- _Saved data entries_:
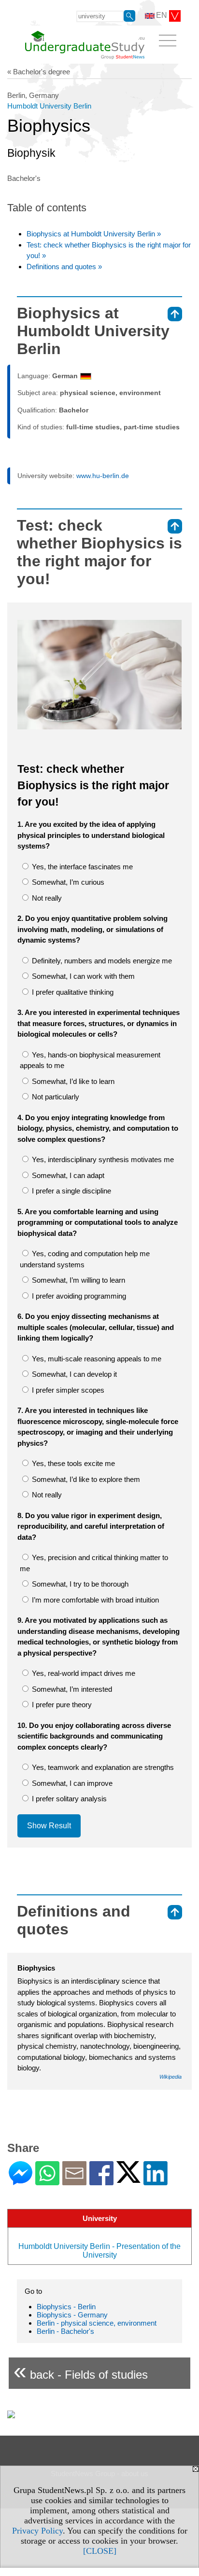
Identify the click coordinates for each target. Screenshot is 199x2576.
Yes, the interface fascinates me (81, 867)
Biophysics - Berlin (66, 2306)
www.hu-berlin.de (102, 476)
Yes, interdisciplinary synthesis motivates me (102, 1159)
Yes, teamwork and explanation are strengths (102, 1767)
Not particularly (54, 1097)
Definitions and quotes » (64, 266)
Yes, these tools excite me (72, 1463)
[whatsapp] (47, 2181)
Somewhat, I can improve (71, 1783)
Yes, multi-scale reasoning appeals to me (95, 1359)
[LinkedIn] (155, 2181)
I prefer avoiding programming (78, 1296)
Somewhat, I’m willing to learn (77, 1280)
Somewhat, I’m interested (71, 1689)
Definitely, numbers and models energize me (101, 961)
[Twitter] (128, 2178)
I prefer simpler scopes (67, 1390)
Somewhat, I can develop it (73, 1374)
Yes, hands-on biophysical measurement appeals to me (90, 1060)
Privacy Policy (37, 2530)
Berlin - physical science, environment (96, 2323)
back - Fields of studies (81, 2371)
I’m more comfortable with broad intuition (94, 1600)
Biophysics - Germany (72, 2315)
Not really (46, 898)
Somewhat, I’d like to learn (72, 1081)
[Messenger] (20, 2181)
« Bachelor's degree (38, 72)
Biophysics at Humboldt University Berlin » (94, 234)
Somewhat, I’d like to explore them (85, 1479)
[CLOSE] (99, 2551)
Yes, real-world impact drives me (82, 1673)
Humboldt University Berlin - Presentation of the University (99, 2250)
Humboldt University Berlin (49, 106)
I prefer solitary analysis (68, 1799)
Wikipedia (170, 2077)
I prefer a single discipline (70, 1191)
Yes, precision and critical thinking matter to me (94, 1563)
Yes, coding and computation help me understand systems (85, 1259)
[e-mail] (74, 2181)
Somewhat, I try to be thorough (79, 1584)
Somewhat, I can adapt (67, 1175)
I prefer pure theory (61, 1704)
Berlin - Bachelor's (65, 2331)
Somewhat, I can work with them (82, 976)
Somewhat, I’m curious (67, 882)
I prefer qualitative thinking (72, 992)
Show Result (49, 1826)
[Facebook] (101, 2181)
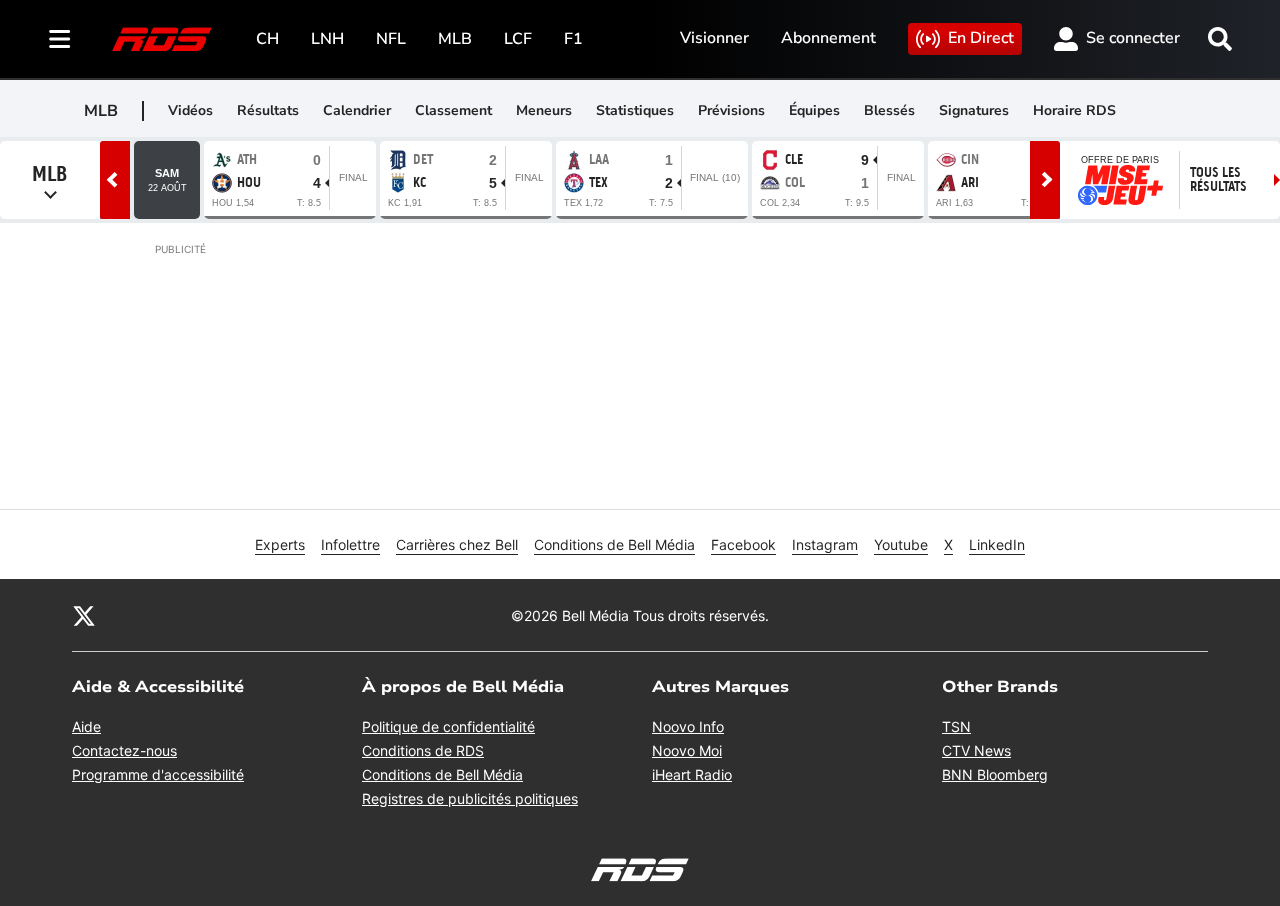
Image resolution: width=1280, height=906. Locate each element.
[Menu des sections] (60, 39)
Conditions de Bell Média (614, 544)
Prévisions (731, 110)
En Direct (981, 38)
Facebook (743, 544)
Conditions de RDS (423, 750)
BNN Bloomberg (995, 774)
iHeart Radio (692, 774)
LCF (518, 39)
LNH (327, 39)
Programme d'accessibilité (158, 774)
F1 (573, 39)
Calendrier (357, 110)
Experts (280, 544)
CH (267, 39)
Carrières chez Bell (457, 544)
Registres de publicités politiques (470, 798)
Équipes (814, 110)
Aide (86, 726)
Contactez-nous (124, 750)
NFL (391, 39)
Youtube (901, 544)
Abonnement (828, 38)
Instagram (825, 544)
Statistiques (635, 110)
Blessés (889, 110)
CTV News (976, 750)
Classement (453, 110)
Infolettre (350, 544)
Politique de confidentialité (448, 726)
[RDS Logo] (162, 38)
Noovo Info (688, 726)
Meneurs (544, 110)
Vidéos (190, 110)
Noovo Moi (687, 750)
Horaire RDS (1074, 110)
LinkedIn (997, 544)
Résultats (268, 110)
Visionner (714, 38)
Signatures (974, 110)
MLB (455, 39)
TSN (956, 726)
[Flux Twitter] (84, 615)
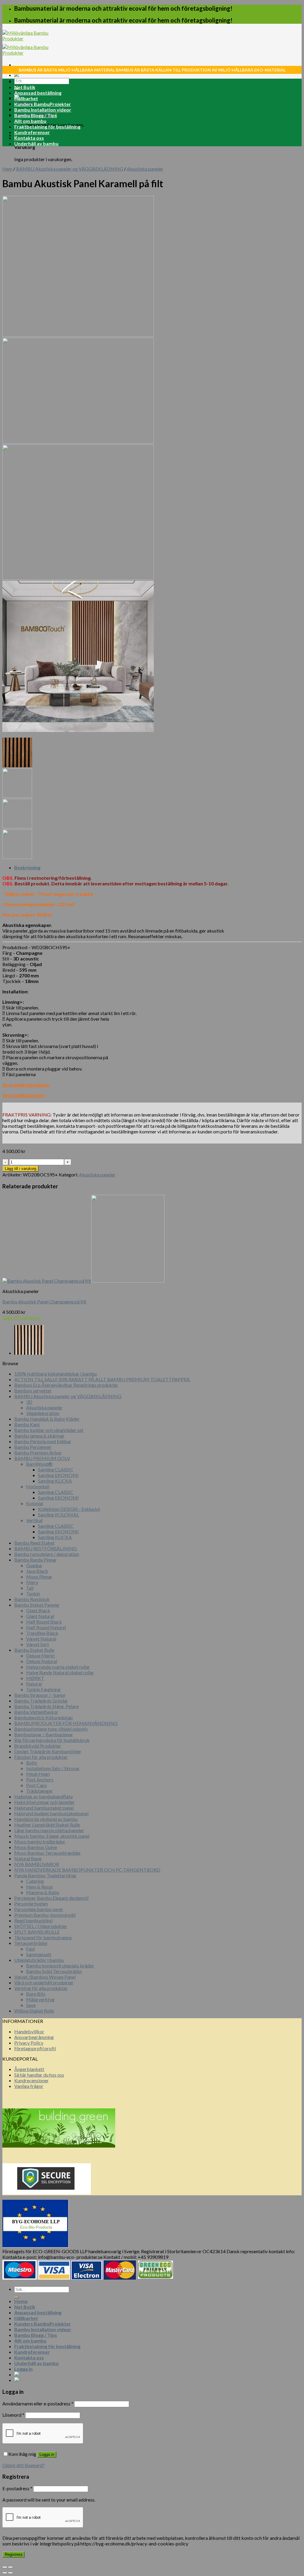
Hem (7, 168)
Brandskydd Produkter (37, 1745)
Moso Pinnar (39, 1576)
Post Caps (36, 1785)
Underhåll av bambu (36, 143)
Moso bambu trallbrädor (39, 1841)
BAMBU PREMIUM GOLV (42, 1458)
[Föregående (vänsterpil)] (4, 2573)
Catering (35, 1881)
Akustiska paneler (145, 168)
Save (31, 2005)
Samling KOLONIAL (58, 1514)
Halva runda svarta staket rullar (58, 1667)
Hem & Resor (39, 1886)
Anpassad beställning (37, 93)
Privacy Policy (28, 2042)
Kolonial (34, 1503)
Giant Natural (40, 1616)
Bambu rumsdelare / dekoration (46, 1554)
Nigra (32, 1582)
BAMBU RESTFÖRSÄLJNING (45, 1548)
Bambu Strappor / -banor (40, 1695)
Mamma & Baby (42, 1892)
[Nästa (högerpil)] (10, 2573)
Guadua (34, 1565)
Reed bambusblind (33, 1920)
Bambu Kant (27, 1424)
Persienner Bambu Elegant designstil (51, 1898)
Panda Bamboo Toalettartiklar (45, 1875)
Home (21, 81)
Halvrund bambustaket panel (44, 1807)
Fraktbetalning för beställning (47, 126)
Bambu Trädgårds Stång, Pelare (46, 1706)
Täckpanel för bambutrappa (43, 1937)
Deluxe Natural (41, 1661)
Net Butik (24, 87)
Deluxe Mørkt (40, 1655)
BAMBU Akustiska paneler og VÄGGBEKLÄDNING (69, 168)
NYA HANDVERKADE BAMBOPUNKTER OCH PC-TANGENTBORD (87, 1870)
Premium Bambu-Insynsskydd (44, 1915)
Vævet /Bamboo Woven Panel (45, 1977)
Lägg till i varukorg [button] (21, 1317)
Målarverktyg (40, 1999)
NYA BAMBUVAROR (36, 1864)
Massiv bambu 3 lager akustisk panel (51, 1836)
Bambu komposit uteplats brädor (60, 1965)
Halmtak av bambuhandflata (43, 1796)
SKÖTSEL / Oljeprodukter (40, 1926)
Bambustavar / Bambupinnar (43, 1734)
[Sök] (16, 2297)
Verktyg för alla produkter (41, 1988)
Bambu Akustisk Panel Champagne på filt (44, 1301)
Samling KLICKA (55, 1481)
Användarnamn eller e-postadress (37, 2403)
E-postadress (17, 2488)
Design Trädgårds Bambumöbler (47, 1751)
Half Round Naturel (46, 1627)
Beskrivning (27, 867)
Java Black (37, 1571)
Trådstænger (39, 1791)
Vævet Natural (41, 1638)
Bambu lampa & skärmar (39, 1435)
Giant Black (38, 1610)
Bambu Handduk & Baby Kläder (47, 1419)
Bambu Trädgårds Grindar (41, 1700)
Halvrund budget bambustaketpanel (51, 1813)
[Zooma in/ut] (10, 2567)
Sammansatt (38, 1954)
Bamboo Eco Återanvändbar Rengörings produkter (66, 1385)
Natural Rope (28, 1858)
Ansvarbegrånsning (34, 2037)
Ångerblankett (29, 2069)
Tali (30, 1588)
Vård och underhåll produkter (44, 1982)
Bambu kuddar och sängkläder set (48, 1430)
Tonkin (33, 1593)
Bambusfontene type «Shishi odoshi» (51, 1729)
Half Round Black (44, 1621)
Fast (30, 1948)
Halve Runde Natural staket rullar (60, 1672)
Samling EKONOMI (58, 1475)
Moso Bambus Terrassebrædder (47, 1853)
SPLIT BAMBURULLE (37, 1932)
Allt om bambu (30, 121)
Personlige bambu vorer (38, 1909)
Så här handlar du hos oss (39, 2075)
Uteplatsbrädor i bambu (39, 1960)
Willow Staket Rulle (34, 2010)
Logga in (46, 2454)
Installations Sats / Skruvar (53, 1768)
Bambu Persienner (33, 1447)
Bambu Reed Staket (34, 1543)
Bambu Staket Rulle (34, 1650)
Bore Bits (35, 1994)
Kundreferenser (32, 132)
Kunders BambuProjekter (42, 104)
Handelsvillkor (29, 2031)
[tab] (158, 867)
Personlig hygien (31, 1903)
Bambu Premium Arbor (38, 1452)
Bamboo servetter (33, 1390)
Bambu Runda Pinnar (35, 1559)
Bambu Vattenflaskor (36, 1712)
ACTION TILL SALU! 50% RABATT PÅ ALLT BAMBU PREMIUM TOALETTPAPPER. (102, 1379)
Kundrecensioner (31, 2080)
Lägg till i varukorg (20, 1168)
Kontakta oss (29, 138)
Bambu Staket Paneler (37, 1605)
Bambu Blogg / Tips (35, 115)
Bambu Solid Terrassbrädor (54, 1971)
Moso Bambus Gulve (35, 1847)
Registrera (13, 2554)
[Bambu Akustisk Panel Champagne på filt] (29, 1353)
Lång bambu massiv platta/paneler (49, 1830)
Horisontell (37, 1486)
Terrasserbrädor (31, 1943)
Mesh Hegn (38, 1774)
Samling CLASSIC (55, 1469)
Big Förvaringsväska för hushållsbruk (52, 1740)
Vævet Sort (37, 1644)
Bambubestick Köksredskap (43, 1717)
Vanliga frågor (28, 2086)
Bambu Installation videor (42, 109)
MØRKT (35, 1678)
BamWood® (39, 1464)
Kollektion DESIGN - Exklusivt (69, 1509)
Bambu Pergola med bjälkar (42, 1441)
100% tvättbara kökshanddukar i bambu (55, 1373)
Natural (34, 1683)
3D (29, 1402)
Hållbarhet (26, 98)
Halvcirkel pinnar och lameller (44, 1802)
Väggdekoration (42, 1413)
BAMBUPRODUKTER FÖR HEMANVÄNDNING (66, 1723)
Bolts (31, 1762)
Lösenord (13, 2415)
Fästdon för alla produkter (41, 1757)
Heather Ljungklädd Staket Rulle (47, 1824)
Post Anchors (39, 1779)
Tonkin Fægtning (43, 1689)
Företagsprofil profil (35, 2048)
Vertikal (34, 1520)
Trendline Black (42, 1633)
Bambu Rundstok (32, 1599)
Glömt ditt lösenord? (23, 2465)
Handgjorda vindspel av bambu (46, 1819)
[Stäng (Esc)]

- _Work order_: Lines that contain "Somewhat" should be pulled from the entries above and reported.

- _Exercise solution_:
Somewhat, I can improve (71, 1783)
Somewhat, I’m willing to learn (77, 1280)
Somewhat, I’m interested (71, 1689)
Somewhat, I can develop it (73, 1374)
Somewhat, I’d like to learn (72, 1081)
Somewhat, I’d like to explore them (85, 1479)
Somewhat, I try to be thorough (79, 1584)
Somewhat, I can adapt (67, 1175)
Somewhat, I can work with them (82, 976)
Somewhat, I’m curious (67, 882)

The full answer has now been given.